To investigate the role of CAFs in bladder cancer progression, healthy primary bladder fibroblasts (HFs) were induced into CAFs (iCAFs) by bladder cancer-derived exosomes. Effect of conditioned medium from iCAFs (CM ) on EMT markers expression of non-invasive RT4 bladder cancer cell line was determined by qPCR and Western blot. IL6 expression in iCAFs was evaluated by ELISA and Western blot. RT4 cell proliferation, migration and invasion were assessed in CM +/- anti-IL6 neutralizing antibody using cyQUANT assay, scratch test and transwell chamber respectively. We investigated IL6 expression relevance for bladder cancer progression by querying gene expression datasets of human bladder cancer specimens from TCGA and GEO genomic data platforms.
Cancer exosome-treated HFs showed CAFs characteristics with high expression levels of αSMA and FAP. We showed that the CM induces the upregulation of mesenchymal markers, such as N-cadherin and vimentin, while repressing epithelial markers E-cadherin and p-ß-catenin expression in non-invasive RT4 cells. Moreover, EMT transcription factors SNAIL1, TWIST1 and ZEB1 were upregulated in CM -cultured RT4 cells compared to control. We also showed that the IL-6 cytokine was highly expressed by CAFs, and its receptor IL-6R was found on RT4 bladder cancer cells. The culture of RT4 bladder cancer cells with CM resulted in markedly promoted cell growth, migration and invasion. Importantly, inhibition of CAFs-secreted IL-6 by neutralizing antibody significantly reversed the IL-6-induced EMT phenotype, suggesting that this cytokine is necessary for CAF-induced EMT in the progression of human bladder cancer. Finally, we observed that IL6 expression is up-regulated in aggressive bladder cancer and correlate with CAF marker ACTA2.
We conclude that CAFs promote aggressive phenotypes of non-invasive bladder cancer cells through an EMT induced by the secretion of IL-6.

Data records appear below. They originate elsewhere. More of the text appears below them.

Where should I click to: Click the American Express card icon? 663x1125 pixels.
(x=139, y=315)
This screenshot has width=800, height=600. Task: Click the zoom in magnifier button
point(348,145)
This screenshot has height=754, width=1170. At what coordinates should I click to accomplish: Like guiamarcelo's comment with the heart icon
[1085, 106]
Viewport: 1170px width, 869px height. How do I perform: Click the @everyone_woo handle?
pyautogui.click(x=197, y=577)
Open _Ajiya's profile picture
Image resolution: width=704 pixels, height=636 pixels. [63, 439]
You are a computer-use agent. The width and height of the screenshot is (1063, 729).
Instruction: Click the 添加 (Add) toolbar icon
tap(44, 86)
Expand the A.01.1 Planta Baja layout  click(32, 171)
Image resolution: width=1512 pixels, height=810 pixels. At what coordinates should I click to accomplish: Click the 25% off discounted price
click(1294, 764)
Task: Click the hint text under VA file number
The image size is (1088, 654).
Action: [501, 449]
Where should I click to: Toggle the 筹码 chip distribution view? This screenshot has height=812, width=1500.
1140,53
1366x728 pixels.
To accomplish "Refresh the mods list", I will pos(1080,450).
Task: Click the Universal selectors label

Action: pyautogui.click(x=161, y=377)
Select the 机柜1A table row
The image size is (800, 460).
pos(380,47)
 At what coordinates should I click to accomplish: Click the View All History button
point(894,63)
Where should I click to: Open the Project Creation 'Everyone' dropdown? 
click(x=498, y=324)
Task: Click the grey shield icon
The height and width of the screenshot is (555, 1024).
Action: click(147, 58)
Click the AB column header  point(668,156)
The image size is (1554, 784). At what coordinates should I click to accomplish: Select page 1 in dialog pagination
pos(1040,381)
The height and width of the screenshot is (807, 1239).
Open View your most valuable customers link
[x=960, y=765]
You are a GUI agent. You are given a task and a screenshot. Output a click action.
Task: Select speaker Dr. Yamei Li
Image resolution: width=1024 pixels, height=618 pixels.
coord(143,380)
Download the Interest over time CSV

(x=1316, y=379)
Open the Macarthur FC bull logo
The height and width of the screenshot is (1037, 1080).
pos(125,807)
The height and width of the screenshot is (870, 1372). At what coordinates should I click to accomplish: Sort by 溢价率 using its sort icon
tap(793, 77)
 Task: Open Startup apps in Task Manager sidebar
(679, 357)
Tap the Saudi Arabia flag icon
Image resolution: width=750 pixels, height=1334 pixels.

肿瘤细胞激活的癌相关成纤维细胞(CAFs)是癌症组织中主要的基质细胞类型,在与肿瘤细胞相互作用以促进癌症进展方面发挥着重要作用。上皮-间充质转化(EMT)是转移性细胞的一个关键特征。然而,CAFs 诱导膀胱癌细胞 EMT 程序的机制尚不清楚。
为了研究 CAFs 在膀胱癌进展中的作用,我们通过膀胱癌衍生的外泌体将健康的原代膀胱成纤维细胞(HFs)诱导为 CAFs(iCAFs)。通过 qPCR 和 Western blot 测定条件培养基(CM)对非侵袭性 RT4 膀胱癌细胞系 EMT 标志物表达的影响。通过 ELISA 和 Western blot 评估 iCAFs 中的 IL6 表达。使用 cyQUANT 测定法、划痕试验和 Transwell 室分别评估 CM +/-抗 IL6 中和抗体对 RT4 细胞增殖、迁移和侵袭的影响。我们通过查询 TCGA 和 GEO 基因组数据平台的人类膀胱癌标本的基因表达数据集,研究了 IL6 表达与膀胱癌进展的相关性。
经癌症外泌体处理的 HFs 表现出 CAFs 的特征,αSMA 和 FAP 表达水平高。我们表明,CM 诱导非侵袭性 RT4 细胞中间充质标志物(如 N-钙粘蛋白和波形蛋白)的上调,同时抑制上皮标志物 E-钙粘蛋白和 p-β-catenin 的表达。此外,EMT 转录因子 SNAIL1、TWIST1 和 ZEB1 在 CM 培养的 RT4 细胞中上调。我们还表明,CAFs 高度表达 IL-6 细胞因子,其受体 IL-6R 存在于 RT4 膀胱癌细胞上。用 CM 培养 RT4 膀胱癌细胞导致细胞生长、迁移和侵袭明显增强。重要的是,用中和抗体抑制 CAFs 分泌的 IL-6 显著逆转了 IL-6 诱导的 EMT 表型,表明这种细胞因子在人膀胱癌中 CAF 诱导的 EMT 进展中是必需的。最后,我们观察到 IL6 表达在侵袭性膀胱癌中上调,并与 CAF 标志物 ACTA2 相关。
我们的结论是,CAFs 通过分泌 IL-6 诱导 EMT,促进非侵袭性膀胱癌细胞的侵袭表型。